Zen Wisdom 334

I experienced this in my own life. My mother fell into an irreversible coma. Doctors said she would never snap out of it, but they were able to prolong her life indefinitely. The cost was enormous. One day my mother appeared to me in my mind and very clearly told me that she was gone, that she had left the body a long time ago, and that I should let things take their natural course and allow her body to die.

SHIH-FU:

From the point of view of Buddhadharma, we should not put absolute faith in these psychic experiences. Meeting with spirits, with dead relatives, hearing voices, either directly or through a medium, none of these experiences is reliable. I am not saying they are untrue. I am saying they are unreliable. If you believe in this kind of phenomena, then it's possible you will always be looking for it, will grow attached to it, will depend on it, will depend on seeing the world in this way. Yes, it might be true, but it might also be something that arises from your own consciousness.

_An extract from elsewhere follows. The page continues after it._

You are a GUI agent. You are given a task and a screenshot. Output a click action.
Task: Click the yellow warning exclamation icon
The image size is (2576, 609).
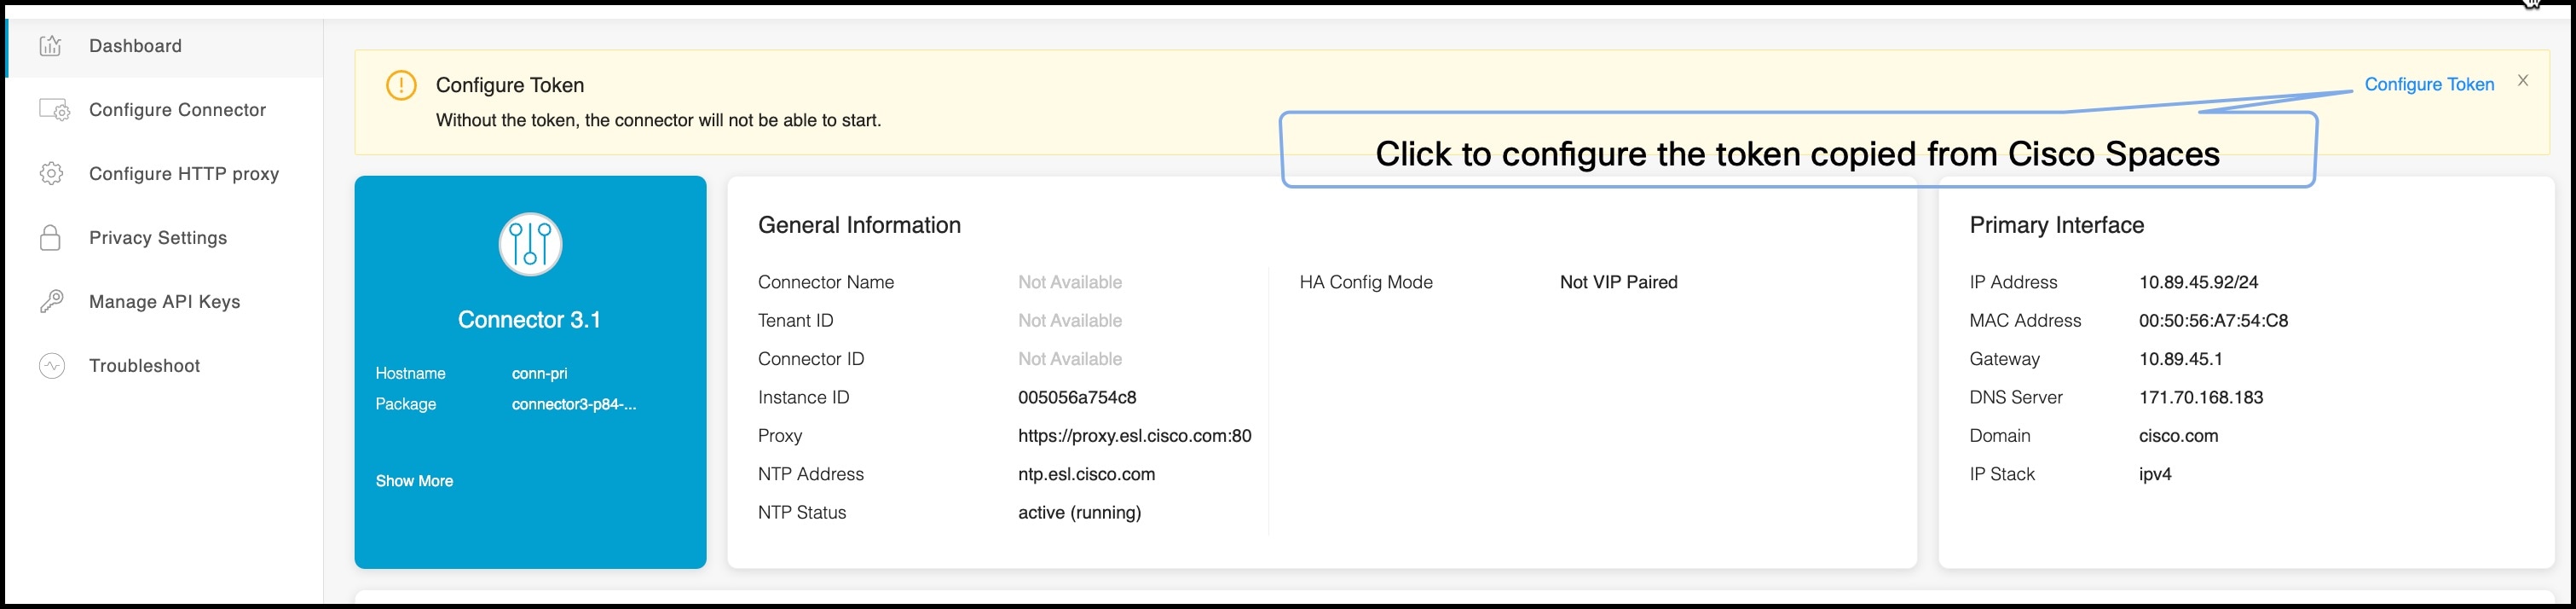coord(401,85)
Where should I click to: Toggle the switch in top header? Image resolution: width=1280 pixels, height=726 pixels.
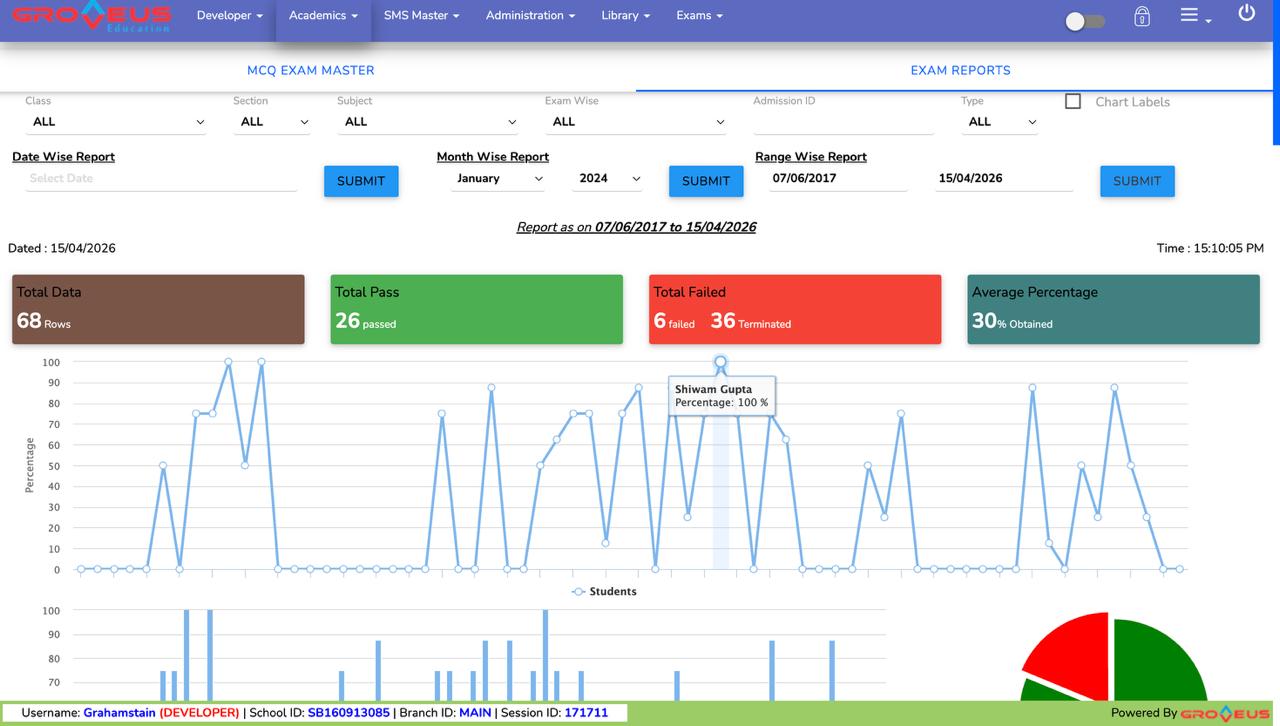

On the other hand, such experiences can be considered valuable in a religious sense. We cannot say that Buddhists should not have or do not have such experiences. A lot, in fact, do. But the attitude of Buddhists is that just because they experience something doesn't mean it is absolutely true.

STUDENT:

Let's suppose there is a body in an irreversible coma, and the person is deemed to be brain dead; that is, the brain's higher functions have ceased operating and there is no reasonable likelihood that they will resume operation in the future. All that works is the brain stem which controls life functions. Suppose also there is no supernatural contact with the spirit of the person directing someone to disconnect the machine. In other words, we have only modern medicine and our own judgment to go by. Isn't it more compassionate to disconnect the machine and let the body do what it would naturally do?